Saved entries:
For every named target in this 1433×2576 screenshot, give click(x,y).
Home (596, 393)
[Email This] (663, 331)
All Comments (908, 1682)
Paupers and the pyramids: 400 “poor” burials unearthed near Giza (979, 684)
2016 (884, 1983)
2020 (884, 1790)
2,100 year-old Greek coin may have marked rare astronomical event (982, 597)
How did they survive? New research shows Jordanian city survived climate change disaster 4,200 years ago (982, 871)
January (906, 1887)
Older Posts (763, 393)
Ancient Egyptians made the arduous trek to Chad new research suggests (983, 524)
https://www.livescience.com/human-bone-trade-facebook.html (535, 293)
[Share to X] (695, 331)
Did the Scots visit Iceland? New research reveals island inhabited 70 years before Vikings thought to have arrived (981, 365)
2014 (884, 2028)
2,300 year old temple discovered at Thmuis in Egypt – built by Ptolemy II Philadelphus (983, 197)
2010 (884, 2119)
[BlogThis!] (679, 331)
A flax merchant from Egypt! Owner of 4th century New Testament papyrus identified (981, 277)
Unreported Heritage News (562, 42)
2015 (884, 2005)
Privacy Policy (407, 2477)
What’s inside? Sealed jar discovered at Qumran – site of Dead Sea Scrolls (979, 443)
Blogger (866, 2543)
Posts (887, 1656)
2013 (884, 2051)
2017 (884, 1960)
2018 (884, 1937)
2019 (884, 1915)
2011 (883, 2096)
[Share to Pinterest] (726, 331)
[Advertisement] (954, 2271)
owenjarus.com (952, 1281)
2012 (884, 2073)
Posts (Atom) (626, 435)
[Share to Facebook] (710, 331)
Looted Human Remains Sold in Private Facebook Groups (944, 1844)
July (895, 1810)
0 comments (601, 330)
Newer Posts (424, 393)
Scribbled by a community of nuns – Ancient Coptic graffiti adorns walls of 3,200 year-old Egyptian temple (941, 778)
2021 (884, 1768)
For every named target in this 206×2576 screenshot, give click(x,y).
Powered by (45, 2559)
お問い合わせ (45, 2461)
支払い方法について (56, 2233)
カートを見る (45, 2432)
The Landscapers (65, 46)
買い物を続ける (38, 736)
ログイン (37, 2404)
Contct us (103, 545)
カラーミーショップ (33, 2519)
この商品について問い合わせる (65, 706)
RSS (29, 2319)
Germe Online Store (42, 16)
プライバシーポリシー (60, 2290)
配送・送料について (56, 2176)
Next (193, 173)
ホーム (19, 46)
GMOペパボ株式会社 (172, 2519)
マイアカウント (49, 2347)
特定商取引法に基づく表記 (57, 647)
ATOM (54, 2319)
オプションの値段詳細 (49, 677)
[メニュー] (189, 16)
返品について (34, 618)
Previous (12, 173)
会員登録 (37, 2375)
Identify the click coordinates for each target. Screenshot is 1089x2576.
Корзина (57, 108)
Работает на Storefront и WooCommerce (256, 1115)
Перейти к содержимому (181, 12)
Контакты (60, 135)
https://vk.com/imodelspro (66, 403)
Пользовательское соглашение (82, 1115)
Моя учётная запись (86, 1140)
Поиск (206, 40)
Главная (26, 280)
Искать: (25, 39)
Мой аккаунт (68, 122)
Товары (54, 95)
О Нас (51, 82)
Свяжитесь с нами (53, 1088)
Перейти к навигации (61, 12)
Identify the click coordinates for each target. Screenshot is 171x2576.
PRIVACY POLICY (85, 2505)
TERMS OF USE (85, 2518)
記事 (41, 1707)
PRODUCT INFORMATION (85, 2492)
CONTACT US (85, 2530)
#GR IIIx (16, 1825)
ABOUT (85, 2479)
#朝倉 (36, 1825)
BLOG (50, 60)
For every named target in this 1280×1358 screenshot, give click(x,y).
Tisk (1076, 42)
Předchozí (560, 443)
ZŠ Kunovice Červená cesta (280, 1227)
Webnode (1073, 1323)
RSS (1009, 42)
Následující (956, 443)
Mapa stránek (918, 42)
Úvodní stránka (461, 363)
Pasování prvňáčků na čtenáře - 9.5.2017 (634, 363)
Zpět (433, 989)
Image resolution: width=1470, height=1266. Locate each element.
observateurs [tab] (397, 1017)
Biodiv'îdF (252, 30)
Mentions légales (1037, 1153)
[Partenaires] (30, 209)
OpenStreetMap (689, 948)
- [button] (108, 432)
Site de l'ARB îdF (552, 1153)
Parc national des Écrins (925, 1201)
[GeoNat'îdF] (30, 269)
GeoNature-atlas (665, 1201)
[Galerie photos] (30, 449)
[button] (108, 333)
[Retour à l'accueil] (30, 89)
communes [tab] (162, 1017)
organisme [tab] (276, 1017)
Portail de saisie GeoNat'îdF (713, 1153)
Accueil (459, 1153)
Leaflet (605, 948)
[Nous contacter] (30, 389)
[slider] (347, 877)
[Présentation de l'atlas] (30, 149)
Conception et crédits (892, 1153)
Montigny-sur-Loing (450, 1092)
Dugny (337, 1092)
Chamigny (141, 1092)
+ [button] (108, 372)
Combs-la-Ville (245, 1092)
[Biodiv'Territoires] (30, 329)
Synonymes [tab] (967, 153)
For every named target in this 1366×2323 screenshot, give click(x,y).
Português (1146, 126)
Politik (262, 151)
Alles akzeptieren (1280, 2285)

Problem to work on
Every line in the data above that includes the word "click" should be copied.

Answer
For every named target in this 1433×2576 screenshot, give click(x,y).
For every named target in this 206×2576 screenshot, give click(x,y).
Identify the click coordinates for each target. Screenshot is 1089x2576.
Identify the click coordinates for each target. Screenshot is 171x2576.
For every named target in this 1280×1358 screenshot, give click(x,y).
For every named target in this 1366×2323 screenshot, give click(x,y).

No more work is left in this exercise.